::: READING TEXT

Local artists Cruz and Cornetet created this joyously colored metal sunflower, to be shown on the wall of Mills 50 restaurant Tako Cheena. It's part of the Urban Art Museum, which is "not a building. It is an urban network of commissioned art pieces that will be installed in select areas to restore blighted structures, reduce pollution, deviant activity, increase the attractiveness of the district and to promote organized urban art," according to founders Cornetet and Wes Featherston.

::::::
::: DATA SECTION

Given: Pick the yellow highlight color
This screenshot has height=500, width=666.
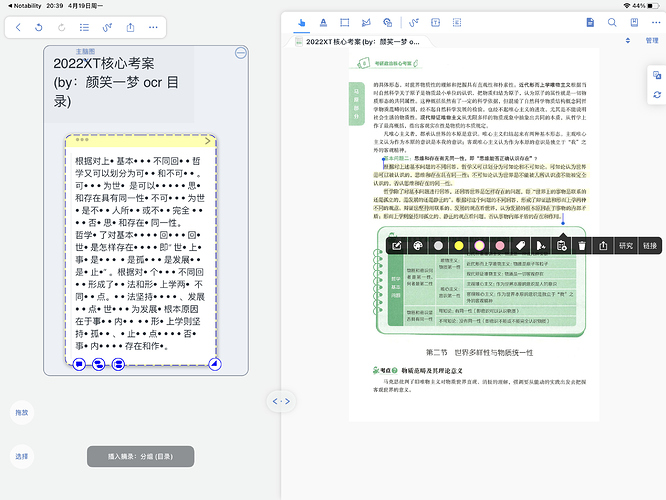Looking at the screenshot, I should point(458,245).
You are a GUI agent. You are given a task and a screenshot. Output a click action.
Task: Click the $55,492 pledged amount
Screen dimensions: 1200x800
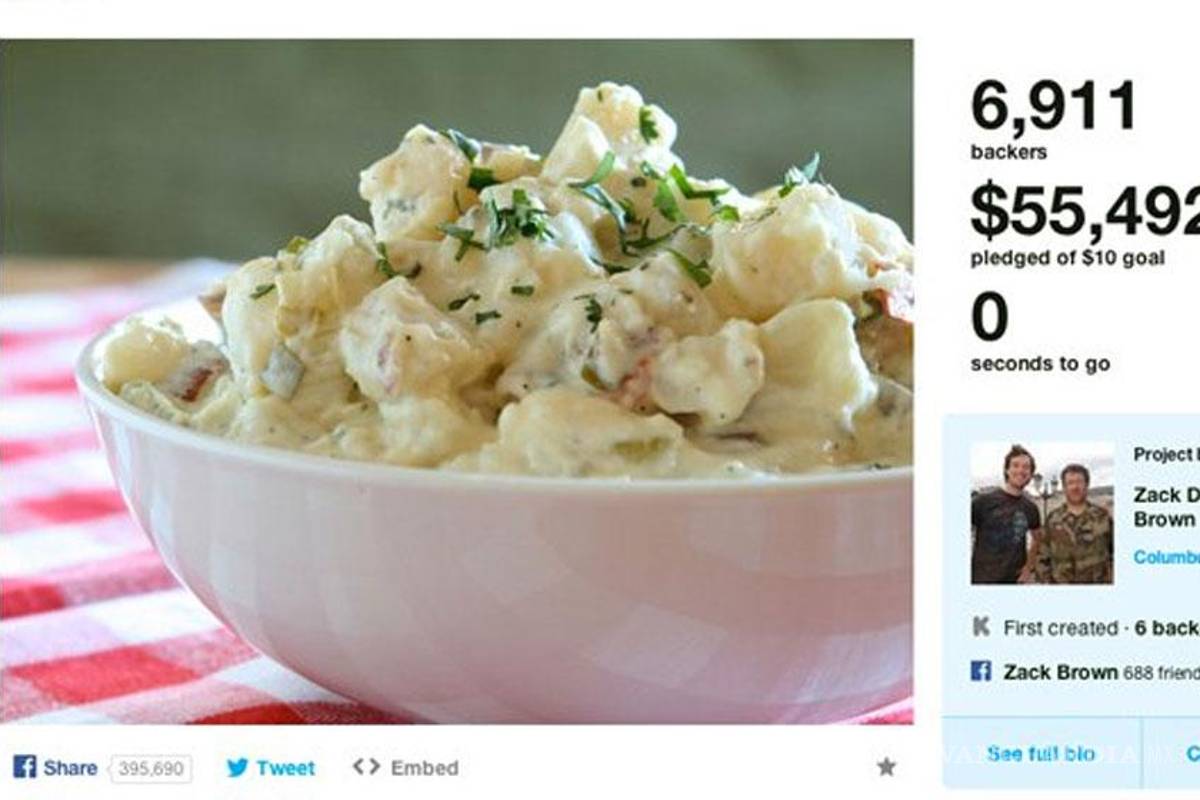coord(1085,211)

::::::
::: DATA SECTION

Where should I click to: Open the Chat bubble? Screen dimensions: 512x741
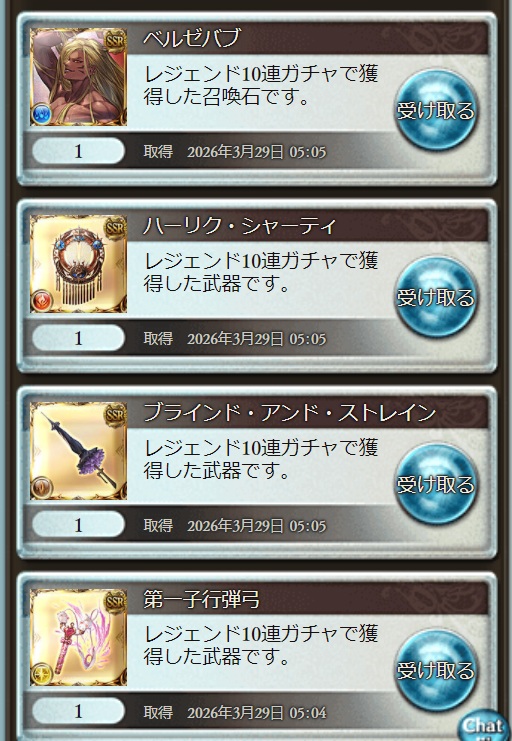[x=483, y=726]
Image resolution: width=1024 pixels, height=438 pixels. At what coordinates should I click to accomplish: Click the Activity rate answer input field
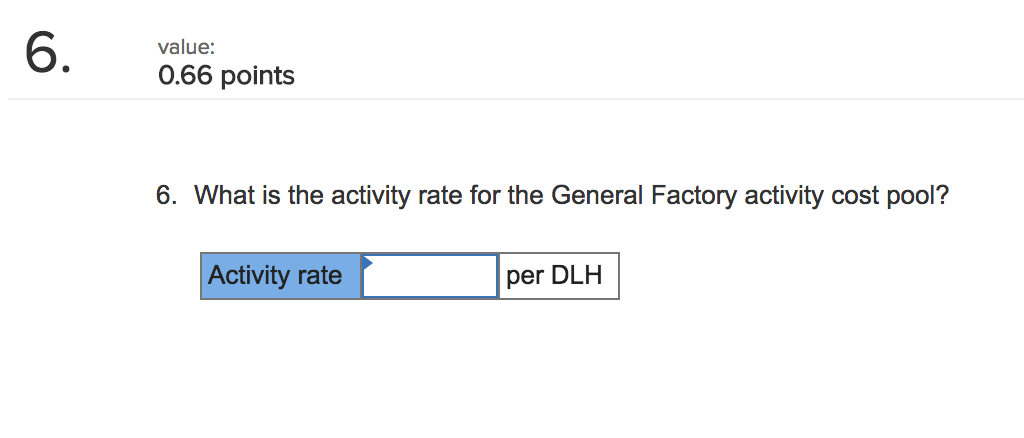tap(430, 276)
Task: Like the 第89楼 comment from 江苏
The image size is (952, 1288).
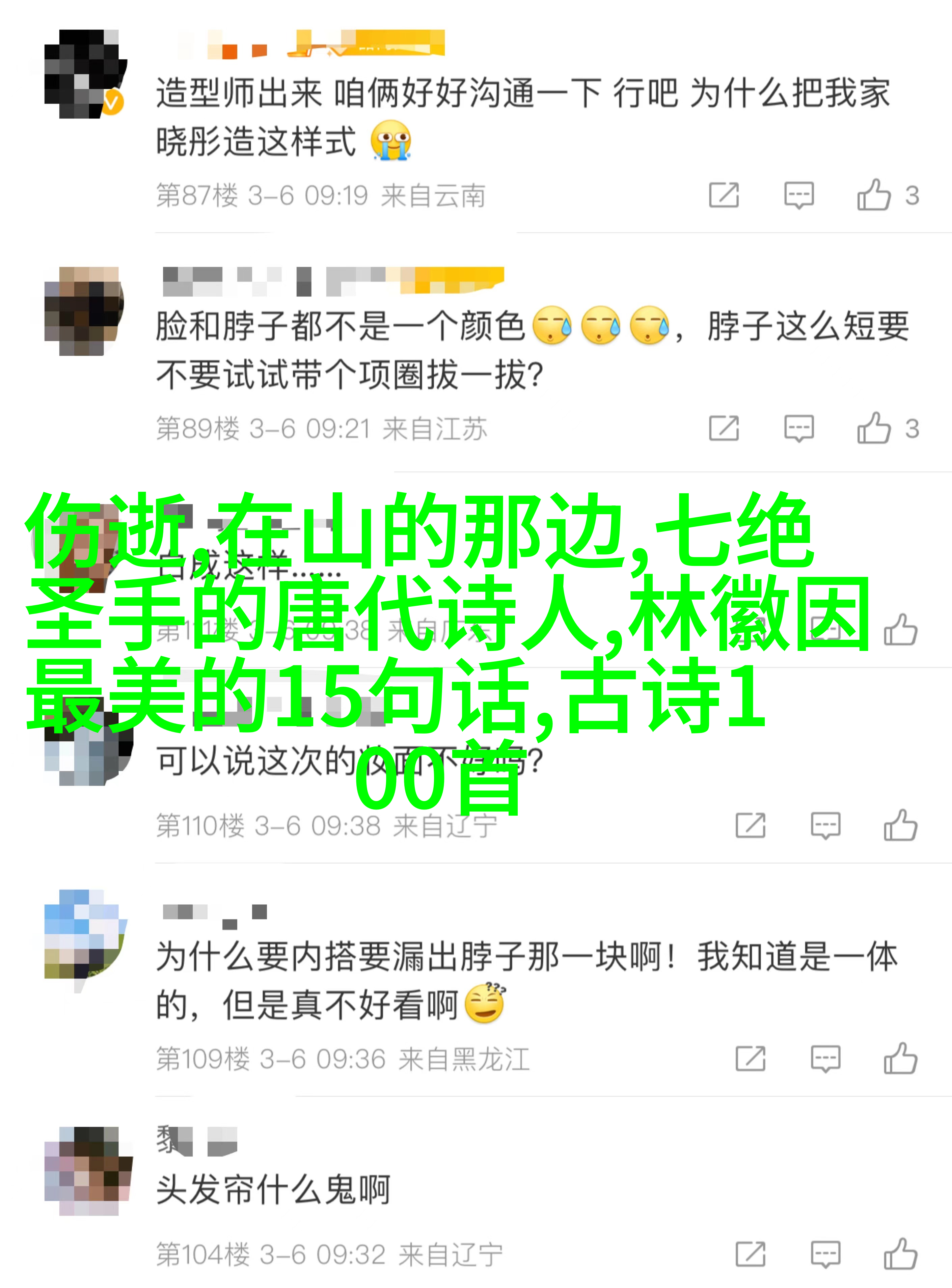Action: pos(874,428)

::::::

- **THINGS TO DO**
A - Answer the following from the sunflower passage.
(i) On the wall of which restaurant is the metal sunflower to be shown?
(ii) Who are named as the founders of the Urban Art Museum?
(iii) According to the quoted description, what is the Urban Art Museum not?
B - Reproduce the part of the sunflower passage starting with "Local artists Cruz" and going on through "and Wes Featherston.".

- **LIST OF SOLUTIONS**
A -
(i) Tako Cheena, a Mills 50 restaurant.
(ii) Cornetet and Wes Featherston.
(iii) A building.

B -
Local artists Cruz and Cornetet created this joyously colored metal sunflower, to be shown on the wall of Mills 50 restaurant Tako Cheena. It's part of the Urban Art Museum, which is "not a building. It is an urban network of commissioned art pieces that will be installed in select areas to restore blighted structures, reduce pollution, deviant activity, increase the attractiveness of the district and to promote organized urban art," according to founders Cornetet and Wes Featherston.